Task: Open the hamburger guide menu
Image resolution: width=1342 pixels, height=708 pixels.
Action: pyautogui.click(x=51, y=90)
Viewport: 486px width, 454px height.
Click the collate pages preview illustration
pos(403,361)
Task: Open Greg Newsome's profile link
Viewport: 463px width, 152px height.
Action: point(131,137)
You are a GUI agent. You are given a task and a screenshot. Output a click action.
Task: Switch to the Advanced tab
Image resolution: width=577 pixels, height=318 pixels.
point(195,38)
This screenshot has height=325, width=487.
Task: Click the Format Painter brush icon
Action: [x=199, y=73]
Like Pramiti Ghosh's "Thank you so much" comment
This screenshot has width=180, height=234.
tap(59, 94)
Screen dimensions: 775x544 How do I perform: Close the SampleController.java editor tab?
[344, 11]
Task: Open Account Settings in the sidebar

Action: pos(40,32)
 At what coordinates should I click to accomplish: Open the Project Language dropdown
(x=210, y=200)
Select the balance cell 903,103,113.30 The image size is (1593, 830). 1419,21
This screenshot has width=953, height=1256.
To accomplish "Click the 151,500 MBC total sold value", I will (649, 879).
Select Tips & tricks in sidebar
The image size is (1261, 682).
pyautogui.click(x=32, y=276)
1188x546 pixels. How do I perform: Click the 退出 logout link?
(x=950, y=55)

━━━━━━━━━━

* **Task to complete**
Your job is to write out the data exactly as it stands.

* **Exercise result**
Task: Open the hamburger guide menu
Image resolution: width=1342 pixels, height=708 pixels.
Action: pyautogui.click(x=51, y=90)
Viewport: 486px width, 454px height.
Click the collate pages preview illustration
pos(403,361)
Task: Open Greg Newsome's profile link
Viewport: 463px width, 152px height.
Action: point(131,137)
You are a GUI agent. You are given a task and a screenshot. Output a click action.
Task: Switch to the Advanced tab
Image resolution: width=577 pixels, height=318 pixels.
point(195,38)
This screenshot has height=325, width=487.
Task: Click the Format Painter brush icon
Action: [x=199, y=73]
Like Pramiti Ghosh's "Thank you so much" comment
This screenshot has width=180, height=234.
tap(59, 94)
Screen dimensions: 775x544 How do I perform: Close the SampleController.java editor tab?
[344, 11]
Task: Open Account Settings in the sidebar

Action: pos(40,32)
 At what coordinates should I click to accomplish: Open the Project Language dropdown
(x=210, y=200)
Select the balance cell 903,103,113.30 The image size is (1593, 830). 1419,21
This screenshot has width=953, height=1256.
To accomplish "Click the 151,500 MBC total sold value", I will (649, 879).
Select Tips & tricks in sidebar
The image size is (1261, 682).
pyautogui.click(x=32, y=276)
1188x546 pixels. How do I perform: Click the 退出 logout link?
(x=950, y=55)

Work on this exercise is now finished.